Исходный текст:
────────────────
САЙТ ГОДЛИТЕРАТУРЫ.РФ ФУНКЦИОНИРУЕТ ПРИ ФИНАНСОВОЙ ПОДДЕРЖКЕ МИНИСТЕРСТВА ЦИФРОВОГО РАЗВИТИЯ.

Том Вулф. Он один во всем белом

Две самые известные книги белокостюмного создателя «новой журналистики» возвращаются к русскому читателю очень вовремя

Обложки с сайта издательства «Аркадия». Фото Тома Вулфа и обложки американских изданий с сайта http://tomwolfe.com
Обложки с сайта издательства «Аркадия». Фото Тома Вулфа и обложки американских изданий с сайта http://tomwolfe.com

Текст: Андрей Мягков

Электропрохладительный кислотный тест: [роман]/Том Вулф; пер. с англ. В. Когана. — СПб. : Аркадия, 2018.

Костры амбиций : [роман] / Том Вулф; пер. с англ. И. Бернштейн, В. Бошняка. — СПб. : Аркадия, 2018.

Андрей-Мягков

Том Вулф, один из самых влиятельных и, что немаловажно, читаемых у себя на родине авторов, ушел из жизни в мае этого года - что служит пусть и печальным, но неоспоримым поводом снова обратиться к наследию именитого американца. Тем более что отыскать это самое наследие в российских книжных в последнее время было ой как непросто: относительно недавний «Голос крови» давно уже расхватали, а забронзовевшие вещи вроде «Костра амбиций» не переиздавались у нас уже добрый десяток лет. Петербуржцы из «Аркадии» первыми освоили незанятое поминальное пространство и отгрузили на прилавки сразу две книги Вулфа: уже помянутые «Костры амбиций» и томик с игривым названием «Электропрохладительный кислотный тест» - чего для первого знакомства более чем достаточно.
────────────────
Исходные данные:
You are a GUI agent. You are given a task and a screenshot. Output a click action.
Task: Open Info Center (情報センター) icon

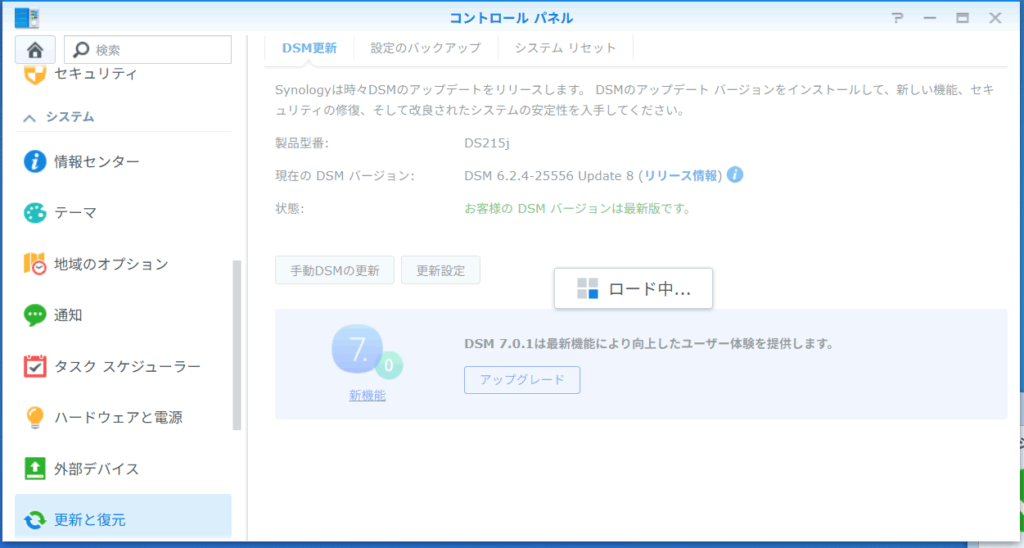pyautogui.click(x=35, y=162)
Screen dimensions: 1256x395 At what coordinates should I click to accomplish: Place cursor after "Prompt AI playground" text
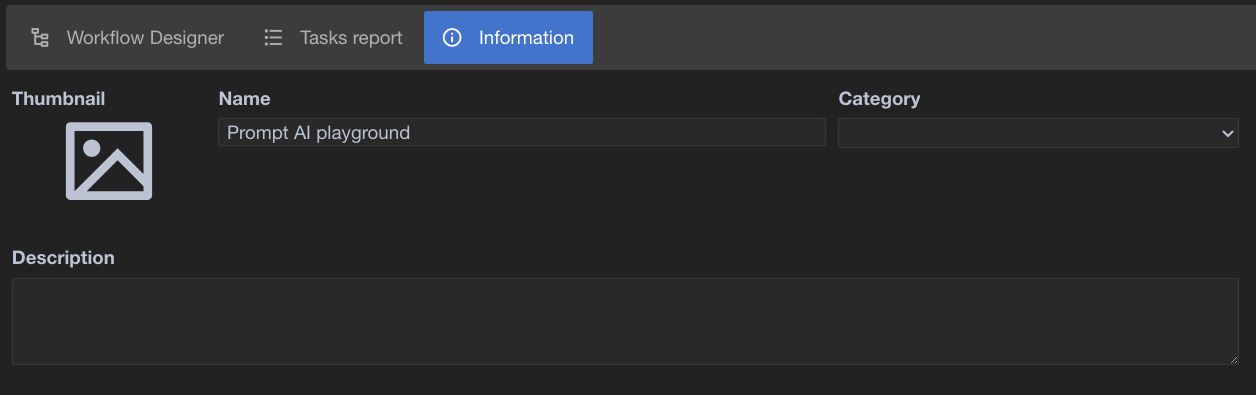click(x=412, y=132)
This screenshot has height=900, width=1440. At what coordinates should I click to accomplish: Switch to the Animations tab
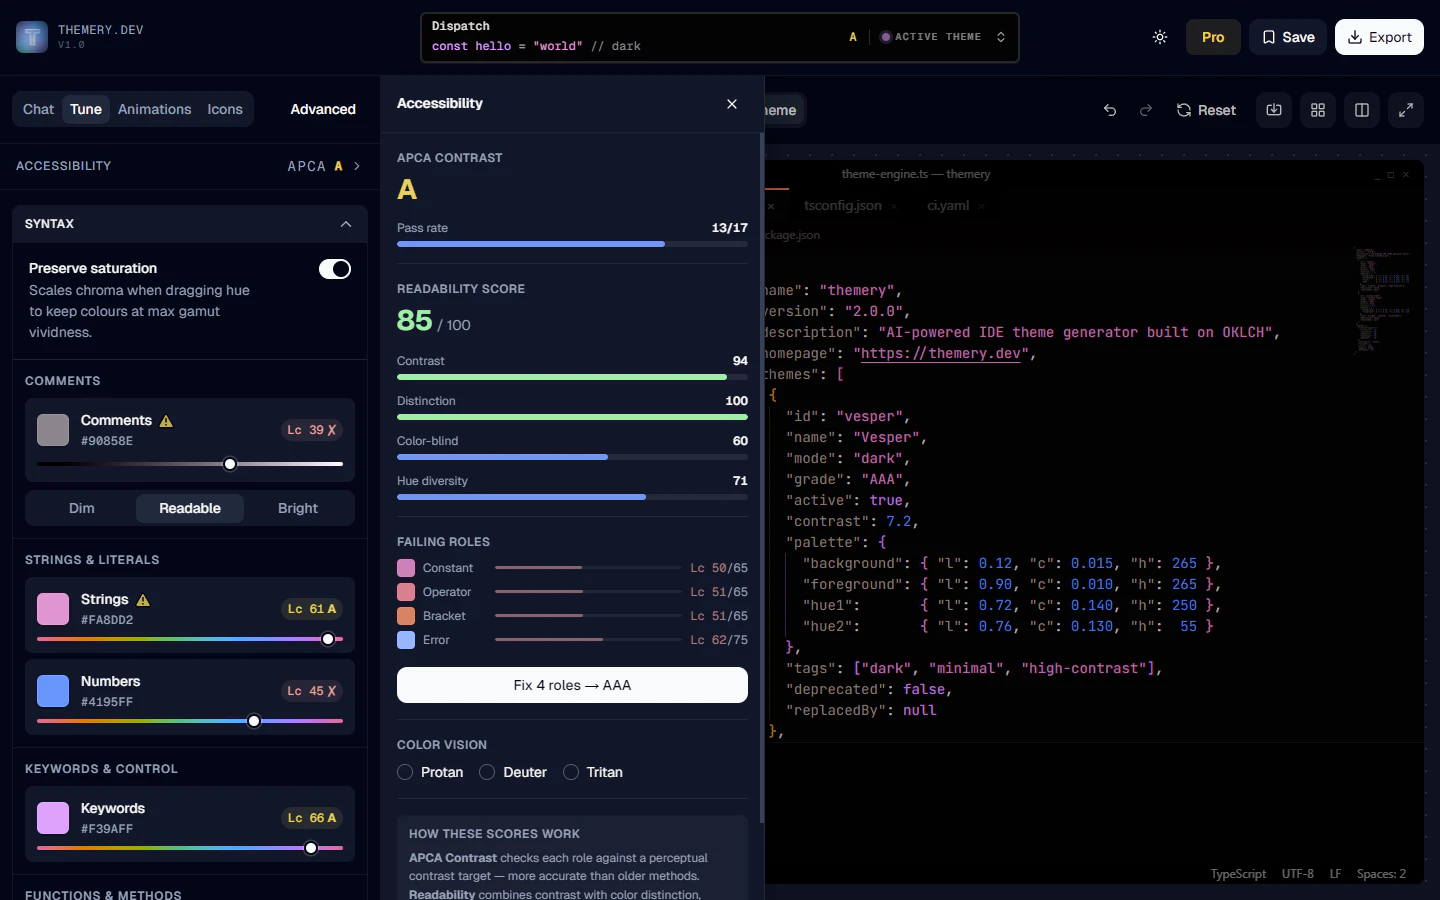[154, 109]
────────────────
Задания:
A. Определите, соответствуют ли исходному тексту утверждения (i) Том Вулф умер в мае; (ii) «Костры амбиций» в последние годы переиздавались в России; (iii) роман «Голос крови» в российских книжных найти несложно. На каждое ответьте «да» или «нет», подкрепив ответ точной цитатой из текста.
B. Кто, согласно исходному тексту, перевел с английского «Электропрохладительный кислотный тест»?
Эти данные получены из иного источника, нежели текст.

Ответы:
A.
(i) Да: «ушел из жизни в мае этого года».
(ii) Нет: «не переиздавались у нас уже добрый десяток лет».
(iii) Нет: «„Голос крови“ давно уже расхватали».

B. В. Коган.